+++ Исходный текст +++

Осенью 1806 года Александр I выступил на помощь Пруссии, которая подверглась нападению Наполеона. Война складывалась для союзников крайне неблагоприятно. Французы разгромили прусские войска под Йеной и Ауэрштедтом и вскоре заняли Варшаву. В январе 1807 года в битве под Прейсиш-Эйлау русская армия Беннигсена понесла тяжелейшие потери.
В России то с воодушевлением, то с тревогой следили за войной. Патриотически настроенная дворянская молодежь торопилась принять участие в исторических событиях. В феврале 1807 года Батюшков задумал вступить в армию. Чтобы получить родительское благословение на такой решительный шаг, он написал письмо отцу. За несколько лет до этого (скорее всего, осенью 1801 года, в возрасте 17 лет) Гнедич, вдохновленный яркой судьбой своего любимого полководца Суворова, также пытался вступить в военную службу. Он писал отцу о своей мечте вступить в гвардию, но, не получив благословения, навсегда оставил эту жизненную стезю другим молодым людям.
Достаточно сравнить письма друзей на ратную тему, чтобы получить представление о разности их темпераментов и характеров.
Девятнадцатилетний Батюшков писал в спешке, и письмо получилось довольно легкомысленным и несколько путаным. Причем из этого послания следовало, что сын ставит отца перед фактом своего ухода на войну. Благословение ему, конечно, хотелось бы иметь, но раздумывать и ждать некогда, поскольку события развиваются слишком быстро…
«Любезный папинька! Я получил последнее письмо ваше, которым вы уведомляете меня, что нездоровы. Ах, сколь сия весть для меня ужасна, тем более, что я должен буду теперь вас еще огорчить. Падаю к ногам твоим, дражайший родитель, и прошу прощения за то, что учинил дело честное без твоего позволения и благословения, которое теперь от меня требует и Небо, и земля.
Но что томить вас! Лучше объявить все, и Всевышний длань свою прострет на вас.

+++ Исходные материалы +++

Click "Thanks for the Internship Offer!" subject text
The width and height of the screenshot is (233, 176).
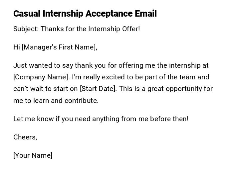[90, 29]
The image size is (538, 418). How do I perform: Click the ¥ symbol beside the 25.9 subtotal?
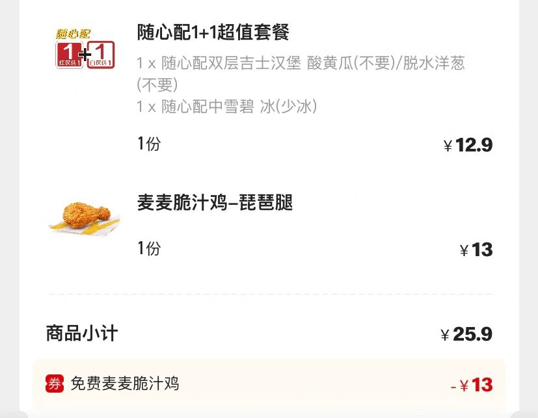pyautogui.click(x=446, y=335)
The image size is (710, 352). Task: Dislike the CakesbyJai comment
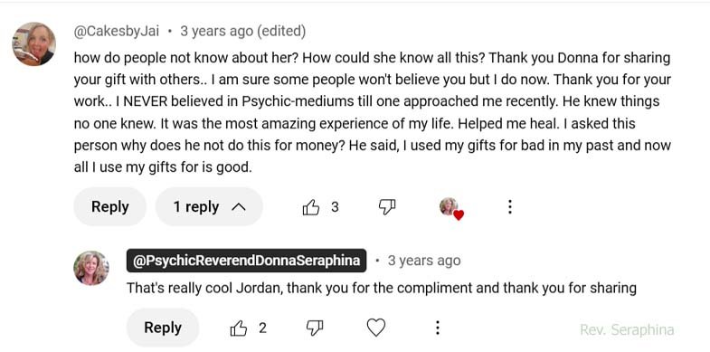pos(387,207)
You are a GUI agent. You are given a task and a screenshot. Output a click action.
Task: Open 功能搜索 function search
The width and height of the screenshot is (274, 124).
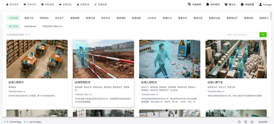[x=194, y=4]
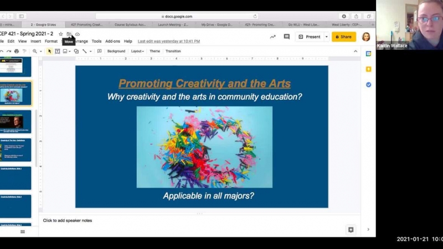The image size is (443, 249).
Task: Click to add speaker notes field
Action: tap(68, 221)
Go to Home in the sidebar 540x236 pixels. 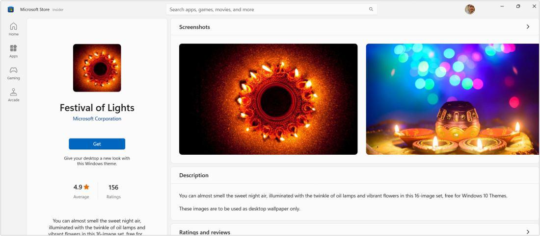click(x=14, y=29)
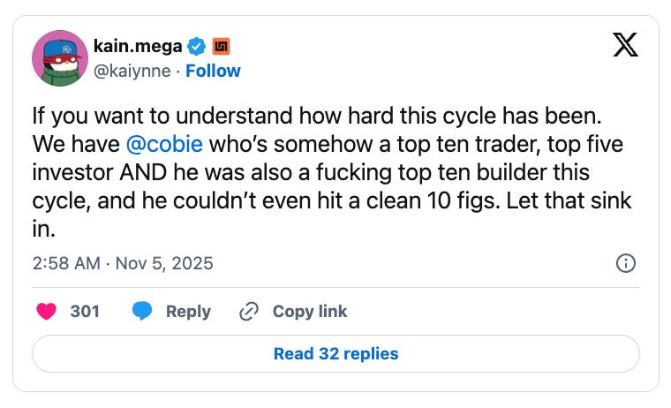The image size is (671, 408).
Task: Click the 2:58 AM time text
Action: coord(66,263)
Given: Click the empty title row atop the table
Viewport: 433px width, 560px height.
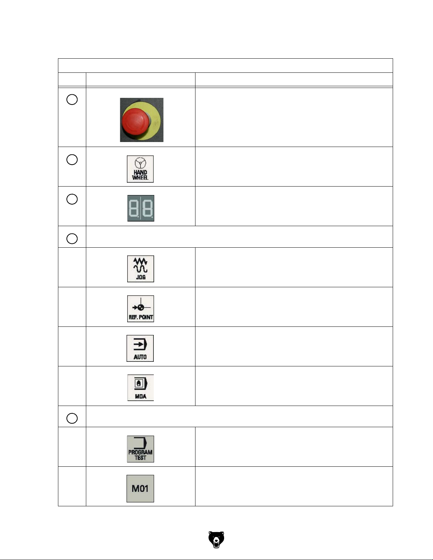Looking at the screenshot, I should (x=226, y=66).
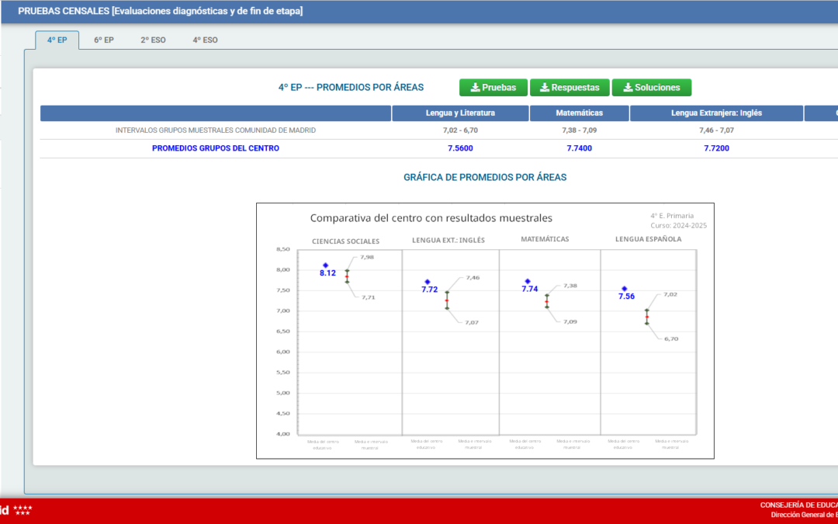Open the 2º ESO tab
This screenshot has width=838, height=524.
tap(153, 40)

+++

-- Вопросы --
1. Ответьте на вопросы по тексту о Батюшкове и Гнедиче.
(a) Когда и в какой битве русская армия Беннигсена понесла тяжелейшие потери?
(b) Сколько лет было Гнедичу, когда он, скорее всего, пытался вступить в военную службу?
(c) О чем отец уведомлял Батюшкова в последнем письме?
2. Перепишите без изменений фрагмент текста о Батюшкове и Гнедиче между словами «В России то» и «другим молодым людям.» включительно.

-- Ответы к заданиям --
1.
(a) В январе 1807 года, в битве под Прейсиш-Эйлау.
(b) 17 лет.
(c) О том, что он нездоров.

2.
В России то с воодушевлением, то с тревогой следили за войной. Патриотически настроенная дворянская молодежь торопилась принять участие в исторических событиях. В феврале 1807 года Батюшков задумал вступить в армию. Чтобы получить родительское благословение на такой решительный шаг, он написал письмо отцу. За несколько лет до этого (скорее всего, осенью 1801 года, в возрасте 17 лет) Гнедич, вдохновленный яркой судьбой своего любимого полководца Суворова, также пытался вступить в военную службу. Он писал отцу о своей мечте вступить в гвардию, но, не получив благословения, навсегда оставил эту жизненную стезю другим молодым людям.